Juliet's Boob

28/08/2015 10:47

Verona was an important Roman city wrapped in the waters of the river Adige; in the Middle Ages it joined the Lombard League and successive Lordships  turned it into a thriving market town that remained when joined the Republic of Venice. However, it is primarily known for the sad story of two unfortunate lovers.

Although there were probably nowhere else than in the pen of English bard. The history of ancient Capulets and Montagues hate could be inspired by the animosity of Guelph and Ghibelline parties in the twelfth century Italy, but the universal imaginary wanted to find tangible references and it has used in the fourteenth century the expulsion of a young Montague, exiled to Mantua by the governor Bartolomeo Della Scala, or identifies the Capulets with the aristocratic family Del Cappelo or Cappeletti.   

The story was inspired from classic Xenophon and Ovid works which treated the love theme tragically. In 1476 Masuccio Salernitano included in his Il Novellino a love story without a happy ending that befell in Siena: Mariotto e Giannozza. Half a century later the Vicenza writer Luigi da Porto moved the facts to Verona in his Historia novellamente ritrovata di due nobili amanti con la loro pietosa morte intervenuta già al tempo di Bartolomeo Della Scala. The prolific Italian writer Mateo Bandello wrote his own version in 1554. This later was translated into French in 1559 by Pierre Boaistuau and included in the Histoires tragiques extraites des Ouvres de Bandel, then would be transferred into English in 1562 by Arthur Brooke titling it The Tragical History of Romeus and Juliet. The Bard of Stratford upon Avon, William Shakespeare would borrow the various versions and add some characters becoming in 1597the successful history The Most Excellent and Lamentable Tragedie of Romeo and Juliet.

Verona gladly accepted the role given by lovers. Juliet's home was discovered, it was a thirteenth century mansion with a Gothic brick entrance overlooking a mews at number 23 of Via Cappello, near Piazza delle Erbe. The mansion was renovated in the eighteenth century and in 1936 was added the essential balcony where the couple swore eternal love.

In the courtyard seen from the balcony was put on a pedestal a statue of the unfortunate lover, Nereo Constantini 1972 work. Someone introduced the tradition that to finding true love is essential to caress the right breast of the statue. Visitors have taken so literally than Juliet’s bust already must have been reduced in a couple of sizes, regardless that the bronze polished with the usage is considerably brighter than that of the left breast. The ritual is completed with the picture that proves what in other circumstances would be considered sexual abuse. Additionally, those who go with their partners in search of true love may be creating an awkward situation.  

The interior of the house can be visited upon payment. It has been decorated as the mansion had to be on their best days with Renaissance furniture, ceramics and costumes. The famous balcony is accessible and from there can be seen the queue of young Romeos trying to access Juliet’s chest. There is no shortage either of juliets hunting for a lesbian snapshot.  

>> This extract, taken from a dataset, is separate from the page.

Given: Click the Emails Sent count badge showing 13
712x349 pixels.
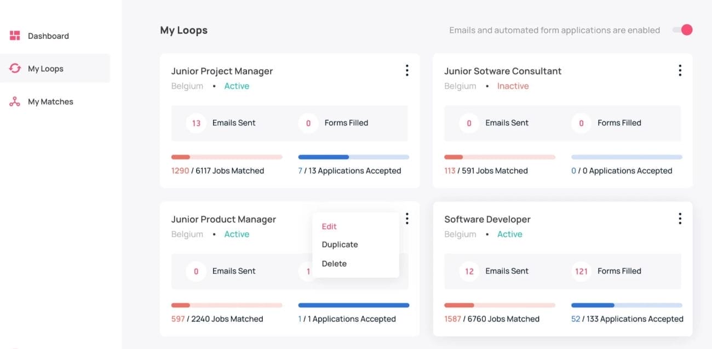Looking at the screenshot, I should tap(196, 123).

Another tradition wants to fill up the house corridor wall with unconditional love messages. Notes stuck with chewing gum which teenagers give a tender heart shape or just barely legible scrawl names. Every February 13 and September 17 each, on the eve of Valentine's Day and the anniversary of Juliet, old messages are removed to make room for future promises.

A few lines on a paperback triggered the habit of blocking locks to certify that you are blindly in love with someone. Fashion is about to engulf the bridges over the Seine in Paris. In Verona the managers of the Juliet’s House seem smarter and they provided to lovers a couple of useful panels to attach locks. In the adjacent store locks are available for just eight euros. You can choose even the colour.

Find Romeo’s home has got less success. The honour went to a fourteenth century castellated mansion on 4 Via Arche Scaligere. It belonged to the family Cagnolo-Nogarola and remains privately owned. The only concession to the history of the Veronese affairs is a plaque on the facade in which a young horse seems flee from the city. An inscription reads: O, where is Romeo? Tut, I have lost myself, I am not here; this is not Romeo, he’s some other where.

The tour of this love pilgrimage could lead to an end in the supposed tomb of Juliet, which is in the Capuchin monastery of San Francesco al Corso, currently the Museum of Frescoes at 35 Via del Pontiere. In the nineteenth century red marble sarcophagus was found in orchards and was considered suitable to be her burial place.

Along the walls in Piazza Bra, next to a bust of Shakespeare are noted the words of Romeo when he left Verona:  

There is no world without Verona walls

But purgatory, torture, hell itself

Hence-banished is banish'd from the world

And world's exile is death

Nothing that Juliet’s boob doesn’t heal.